Collect every line in the material below that contains the word "Task", copying each one in full.
────────────────────
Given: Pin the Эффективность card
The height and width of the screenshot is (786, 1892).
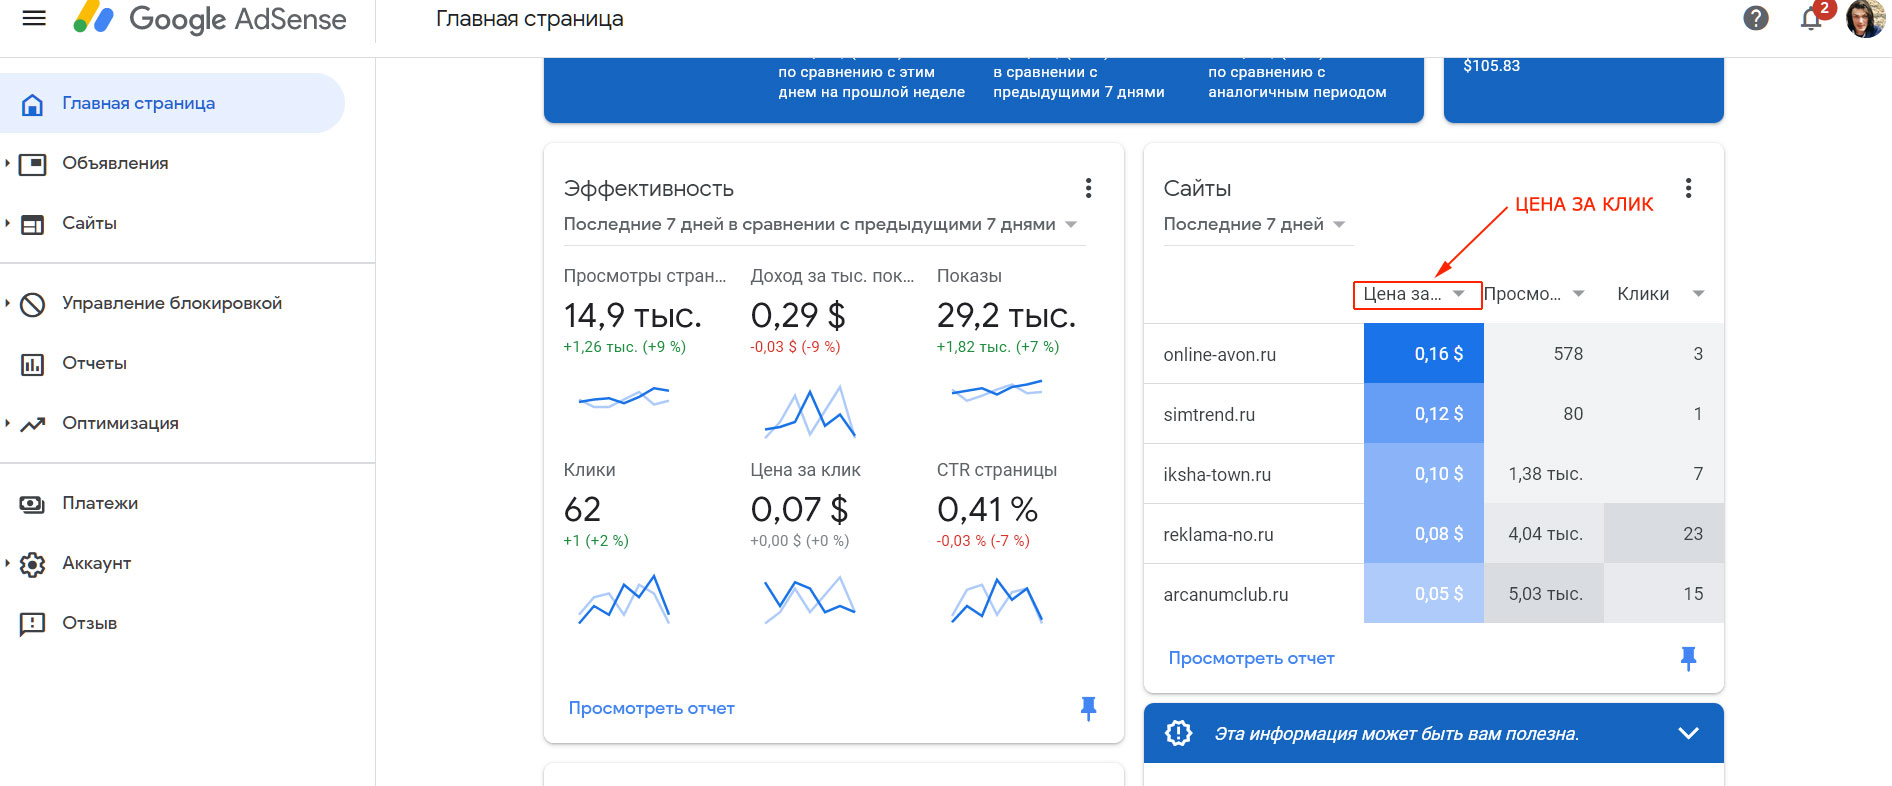Looking at the screenshot, I should (1088, 708).
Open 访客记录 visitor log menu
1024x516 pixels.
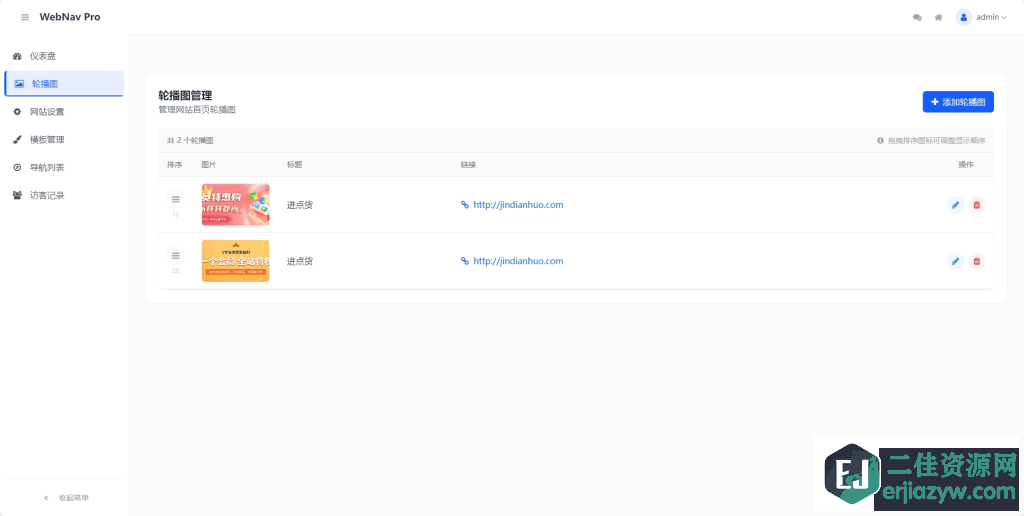click(x=46, y=196)
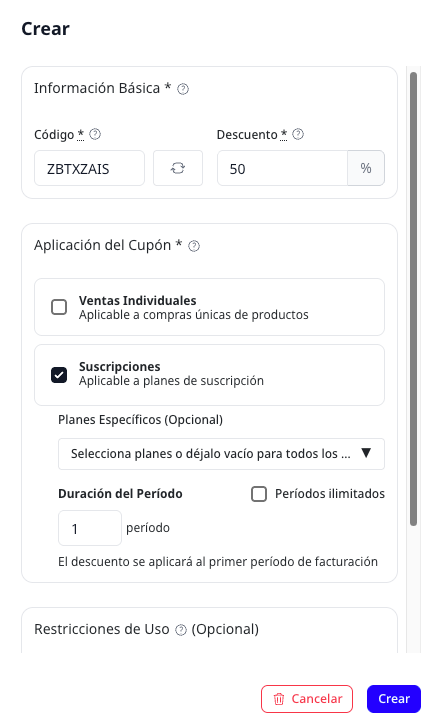
Task: Click the trash icon in Cancelar button
Action: pos(279,699)
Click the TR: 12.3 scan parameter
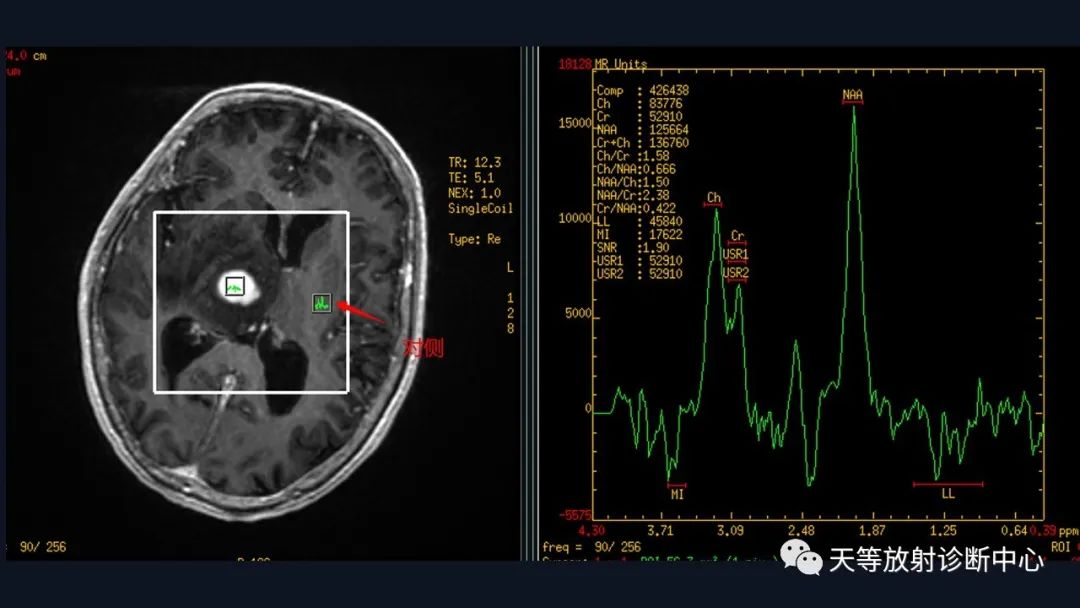The image size is (1080, 608). 474,162
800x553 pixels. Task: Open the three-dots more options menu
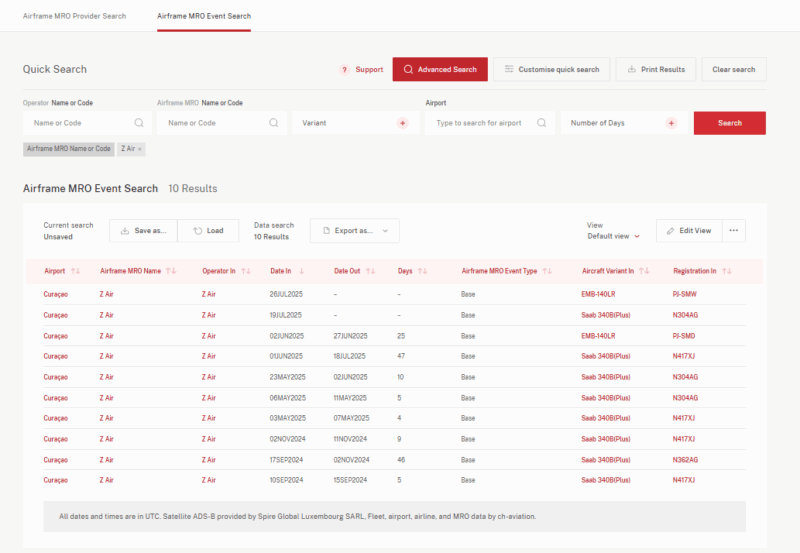pos(733,231)
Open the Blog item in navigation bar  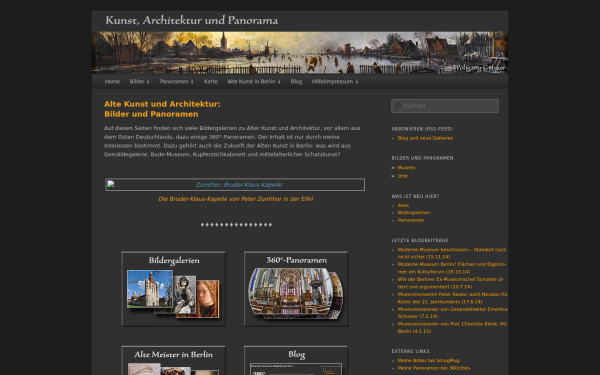click(296, 82)
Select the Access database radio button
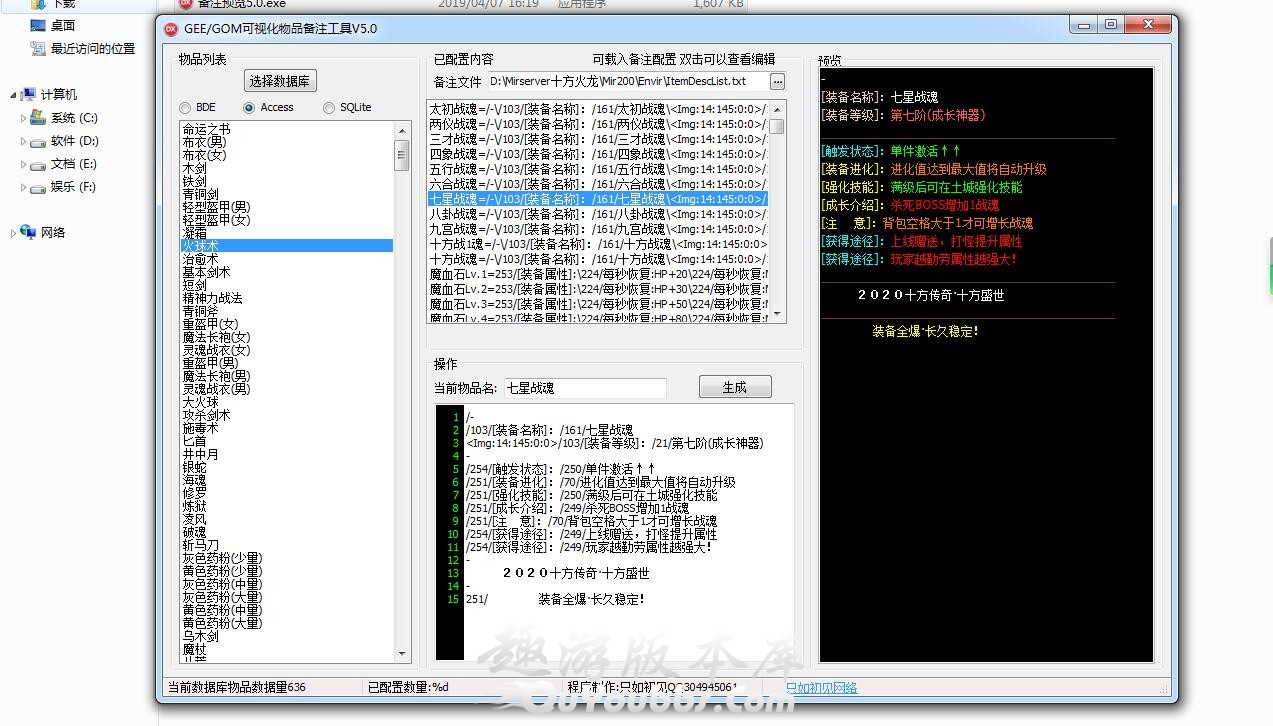The width and height of the screenshot is (1273, 726). pyautogui.click(x=249, y=108)
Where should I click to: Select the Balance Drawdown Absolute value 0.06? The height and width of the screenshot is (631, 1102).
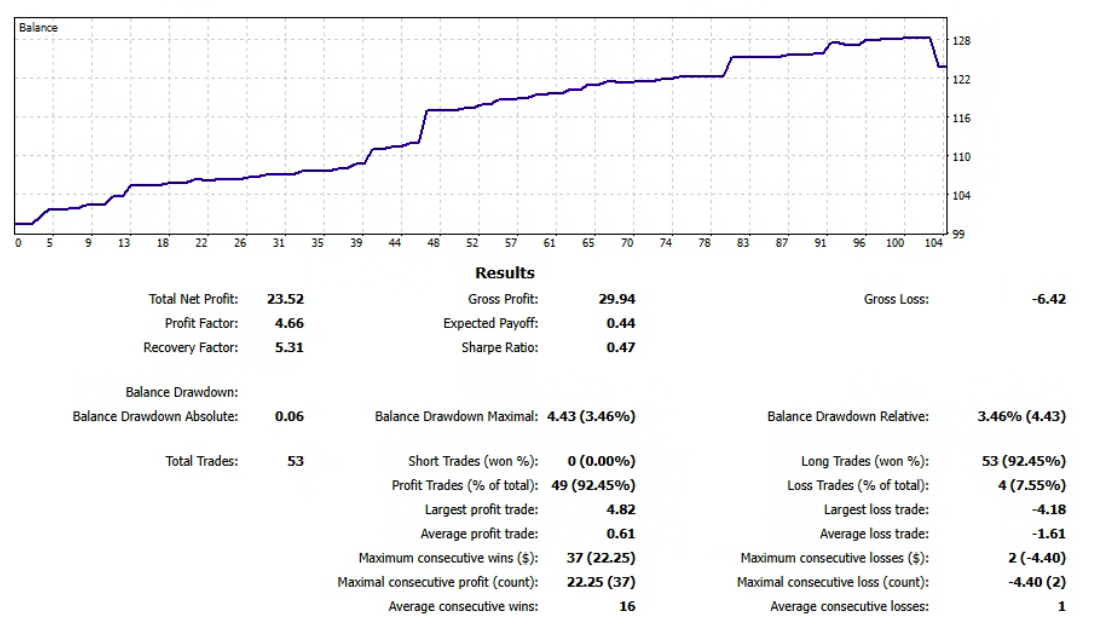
────────────────────
**Output**
Task: Click the trash icon in Cancelar button
800x553 pixels. Task: Open the three-dots more options menu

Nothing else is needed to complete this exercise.